SONDERLAGER IBBENBÜREN
This special camp (Sonderlager) existed from the end of 1941 until March 1945. The camp was deployed 0.5 kilometers (0.3 miles) from the town of Ibbenbüren (20 kilometers [12.4 miles] west of Osnabrück) in a specially built barracks installation (map 4a). Officially, the name of the camp was Sonderlager 1750.
Administratively and managerially, the camp was subordinate to the commanding officer of Defense District (Wehrkreis) VI, but, for its special purpose, it was subordinate to the Armed Forces High Command/Office of Counterintelligence (Oberkommando der Wehrmacht/Amt Abwehr).

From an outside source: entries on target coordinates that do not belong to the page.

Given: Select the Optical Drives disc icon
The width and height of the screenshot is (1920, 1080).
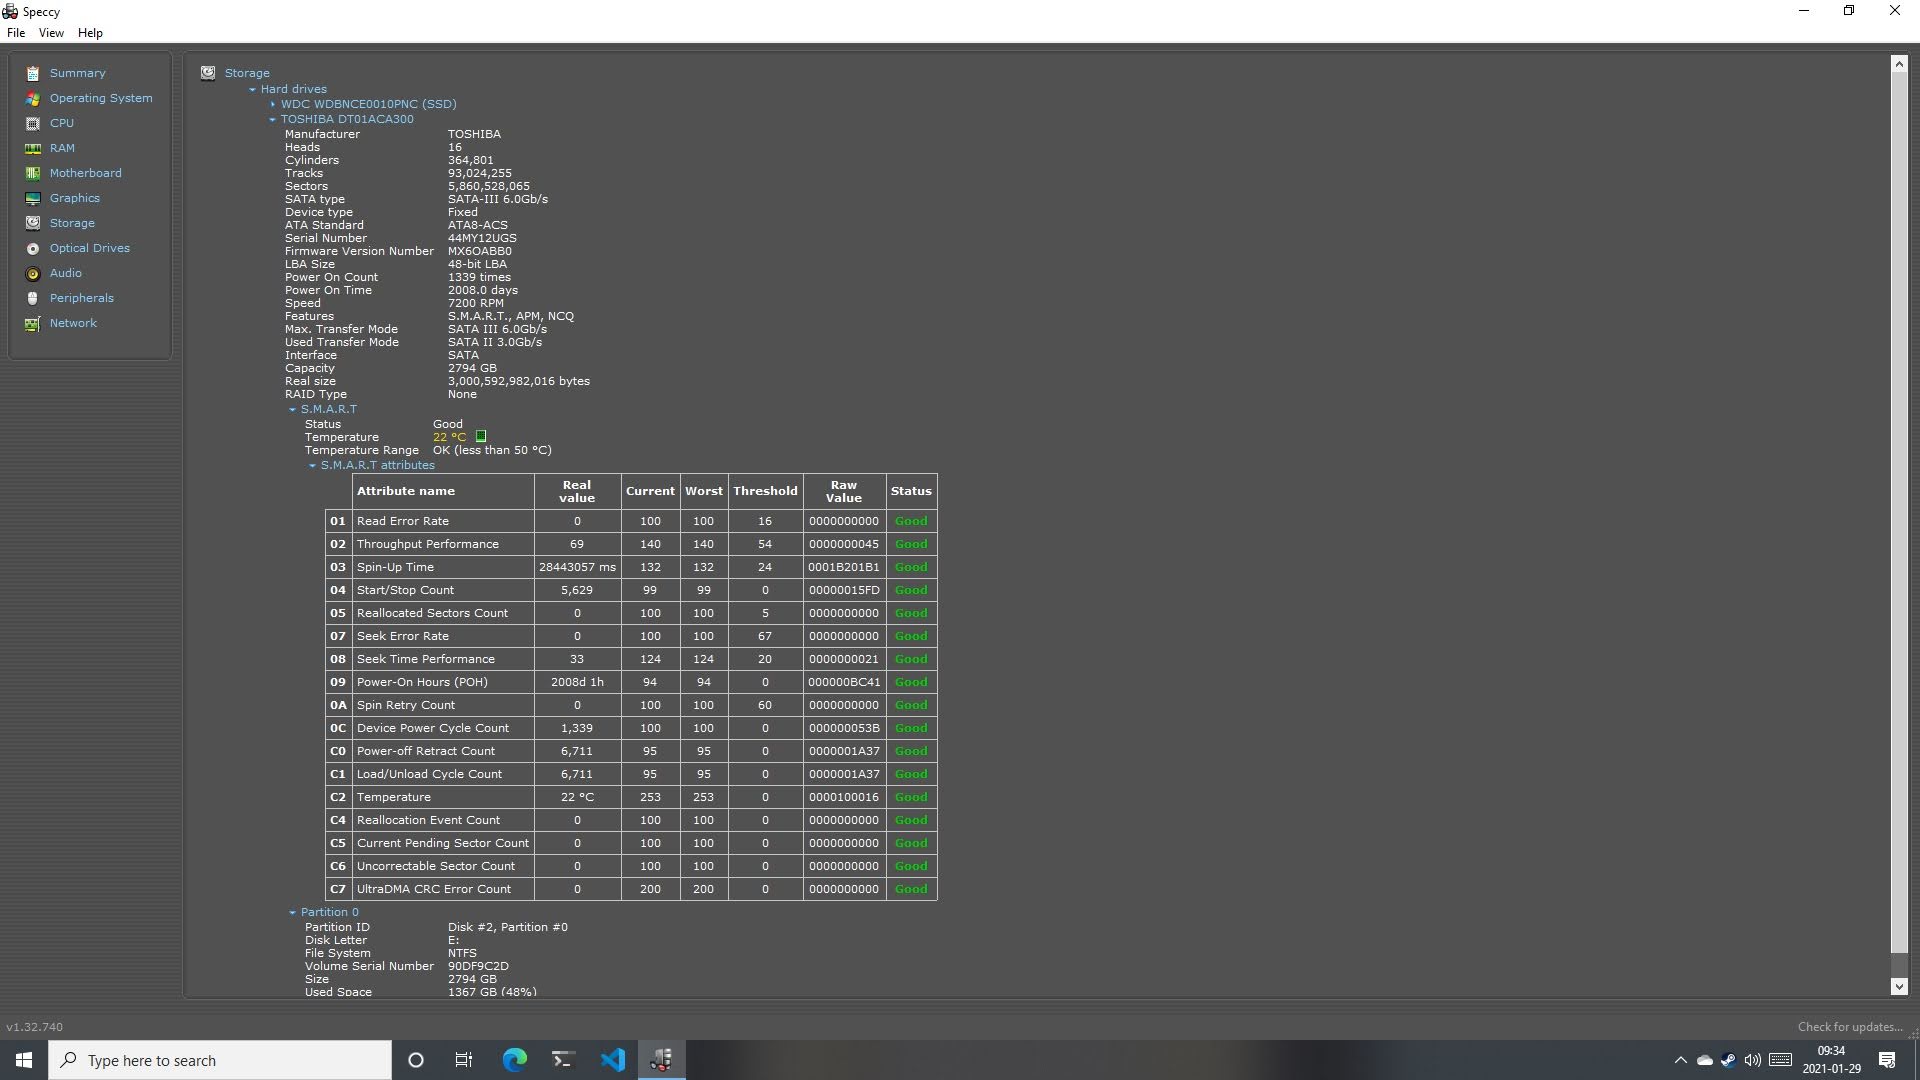Looking at the screenshot, I should click(33, 248).
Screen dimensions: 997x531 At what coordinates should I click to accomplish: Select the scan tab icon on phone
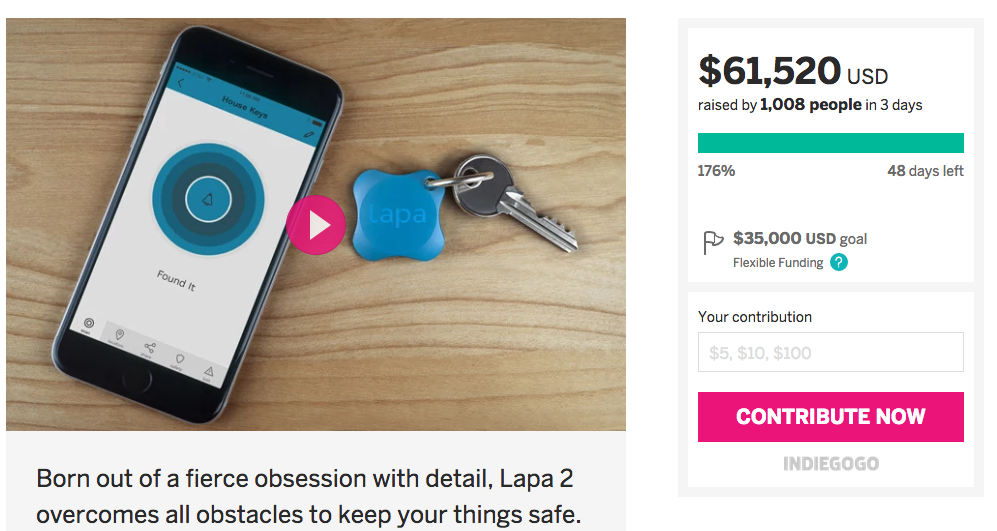click(x=88, y=323)
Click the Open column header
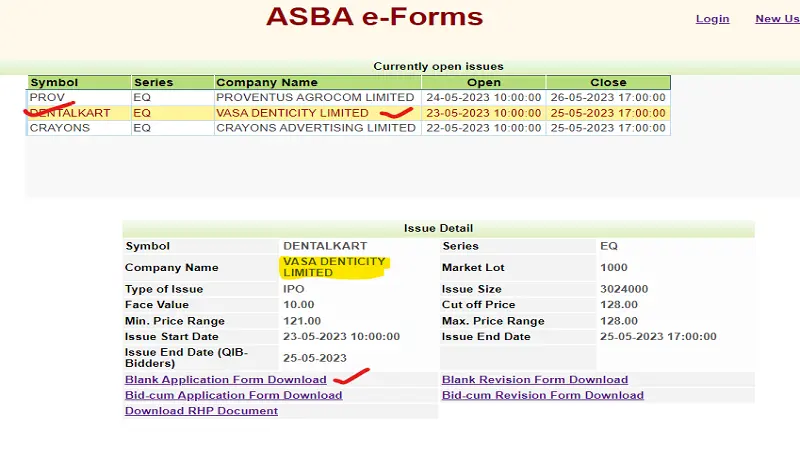 484,82
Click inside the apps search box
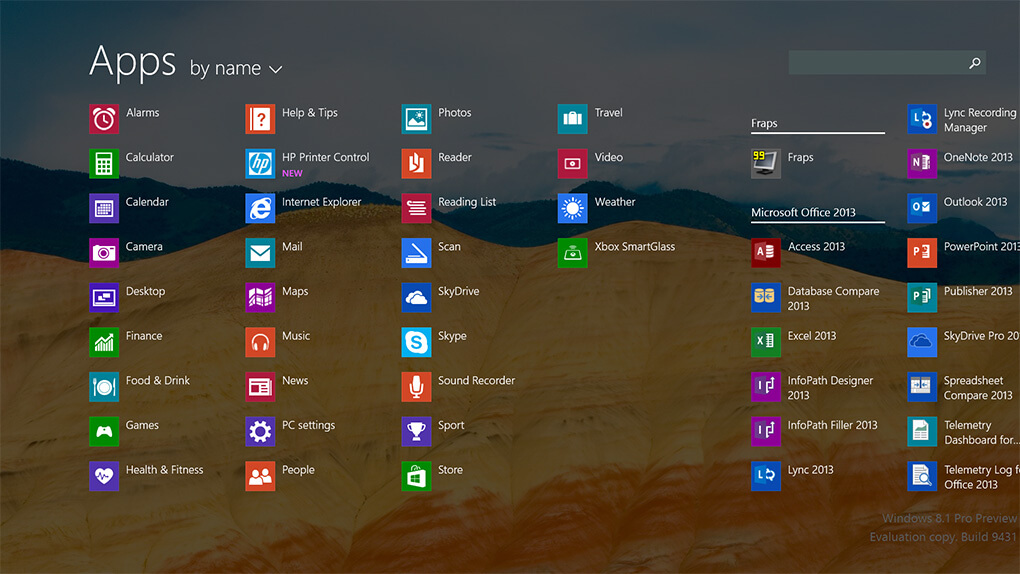The image size is (1020, 574). (x=876, y=63)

The camp held Soviet prisoners of war (POWs) who were natives of Ukraine and whom the Germans had specially selected in POW camps as potential collaborators. In Sonderlager Ibbenbüren, the Germans evaluated the prisoners’ worth as propagandists and counterintelligence agents, for use in the occupied territory of Ukraine and in Germany itself, in POW work detachments (Arbeitskommandos), and in camps for eastern workers (Ostarbeiter).
SOURCES
Additional information about the Sonderlager Ibbenbüren can be found in the following publications: S. G. Chuev, Spetssluzhby Tret’ego reikha: Kniga II (St. Petersburg: Neva, 2003), pp. 248–249; and A. V. Okorokov, Osobyi front: Nemetskaia propaganda na Vostochnom fronte v gody Vtoroi mirovoi voiny (Moscow: Izdatel’stvo “Russkii put’,” 2007).